La Cour criminelle sentence un accusé et non un crime
6 mai 2009En droit criminel, lorsqu’un individu est condamné pour une infraction criminelle, le ou la Juge doit décider quelle est la sentence (ou la peine) appropriée en considérant toutes les circonstances : celles qui entourent le crime lui-même mais aussi celles qui révèlent qui est l’accusé.
Ces jours-ci, l’on fait grand cas de sentences prononcées par la Cour criminelle qui n’ont pas reçu l’approbation des média ou du public. Que ce soit le réputé chroniqueur Yves Boisvert discutant de la sentence de Peter Niedzielski, son collègue de la LaPresse Patrick Lagacé ou encore la médiatisation entourant la sentence du meurtrier de Francesca St-Pierre on sent bien une incompréhension du public et des critiques sévères des observateurs de la scène judiciaire.

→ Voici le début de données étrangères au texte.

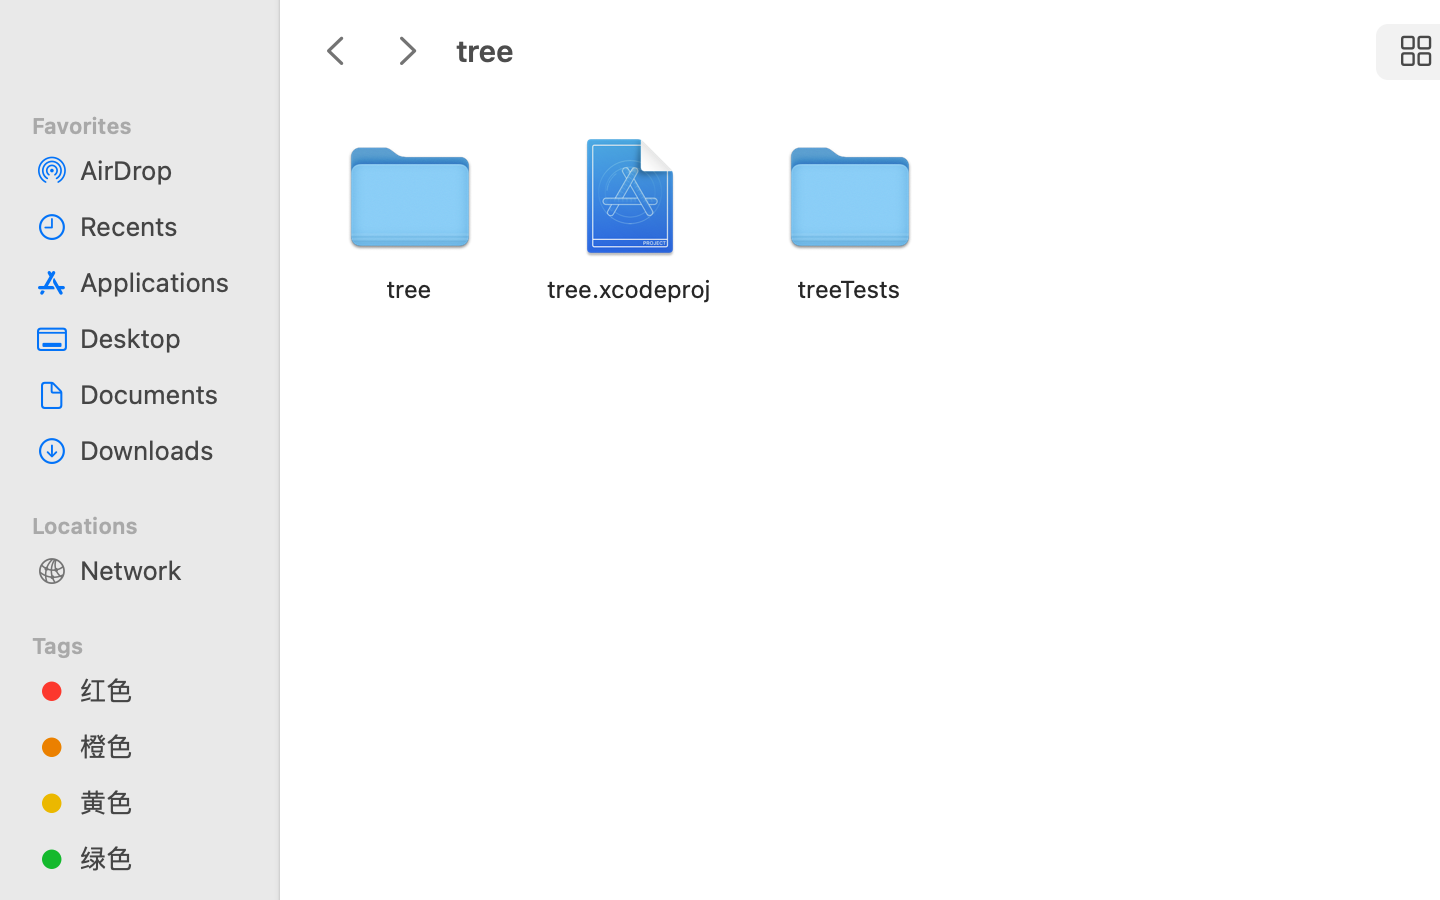 The height and width of the screenshot is (900, 1440). I want to click on 'Locations', so click(150, 521).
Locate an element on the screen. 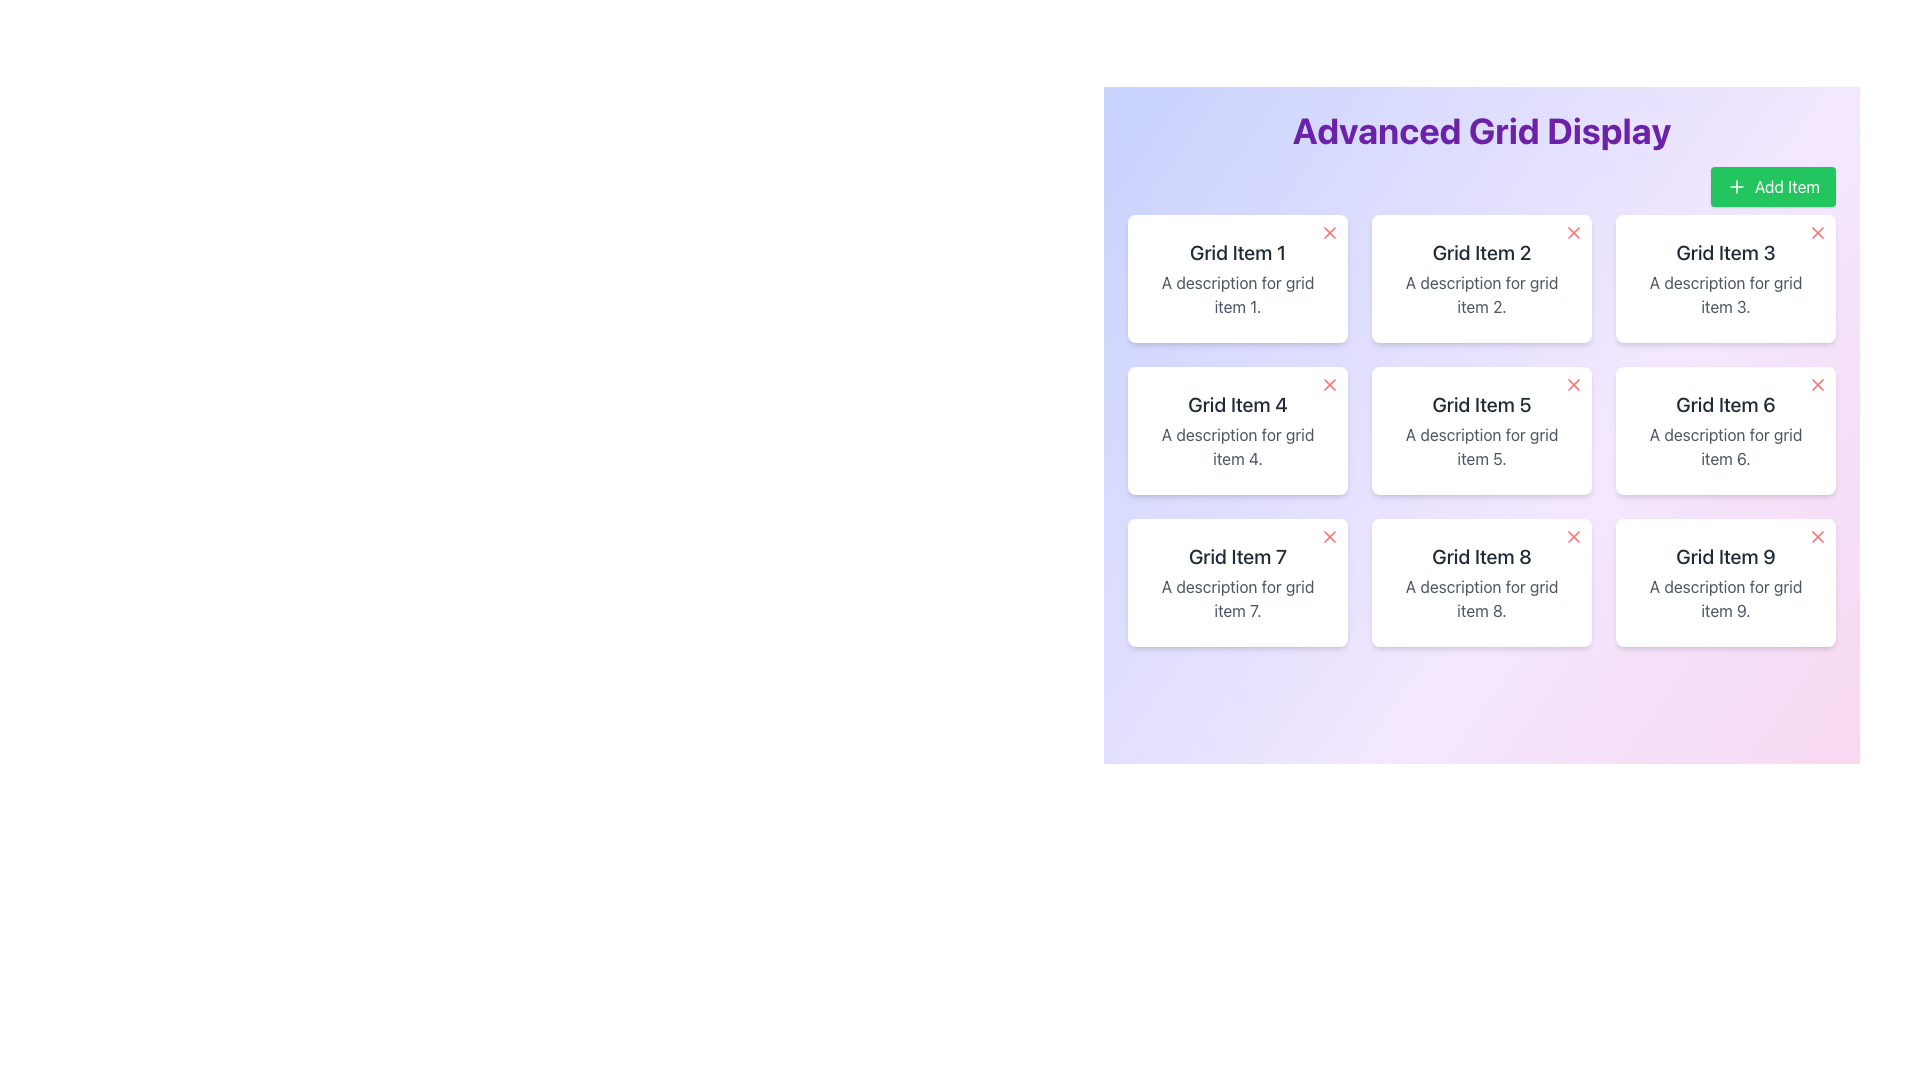 This screenshot has width=1920, height=1080. the text 'Grid Item 1' located in the first grid cell of a 3x3 grid layout is located at coordinates (1237, 252).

Pourtant, il suffit d’assister à quelques séances de la Cour criminelle, lors de représentations sur sentence, pour constater combien les juges évaluent, soupèsent, réfléchissent, écoutent les avocats, les victimes, les experts, les accusés afin de déterminer de la sentence juste et appropriée. Chaque sentence est confectionnée sur mesure, en tenant compte des articles du Code criminel qui encadrent le prononcé de la peine, des plaidoiries des avocats de la défense et de la poursuite, de l’état de la jurisprudence.
La loi n’est pas simple, la jurisprudence est souvent abondante, les critères à appliquer sont nombreux et complexes. Il est normal que les sentences puissent être souvent mal comprises par le public. Elles sont le résultat d’une concoction adaptée au crime commis mais aussi à l’individu accusé. C’est souvent à cette étape que les critiques sont le plus virulentes, les reproches les plus acides.
Pourtant, la loi prévoit que l’on doit sentencer un individu et non un crime. Le sentiment de vengeance qui peut habiter certaines victimes ou certains proches de victimes d’agression sexuelle, de pédophilie, de vol qualifié, de meurtre est un sentiment légitime qui commande la compassion pour leur souffrance.
Toutefois, en rendant sentence le Juge applique la loi. Et ce, malgré les incompréhensions que sa décision peut soulever, car il ne cherche ni la popularité ni la reconnaissance.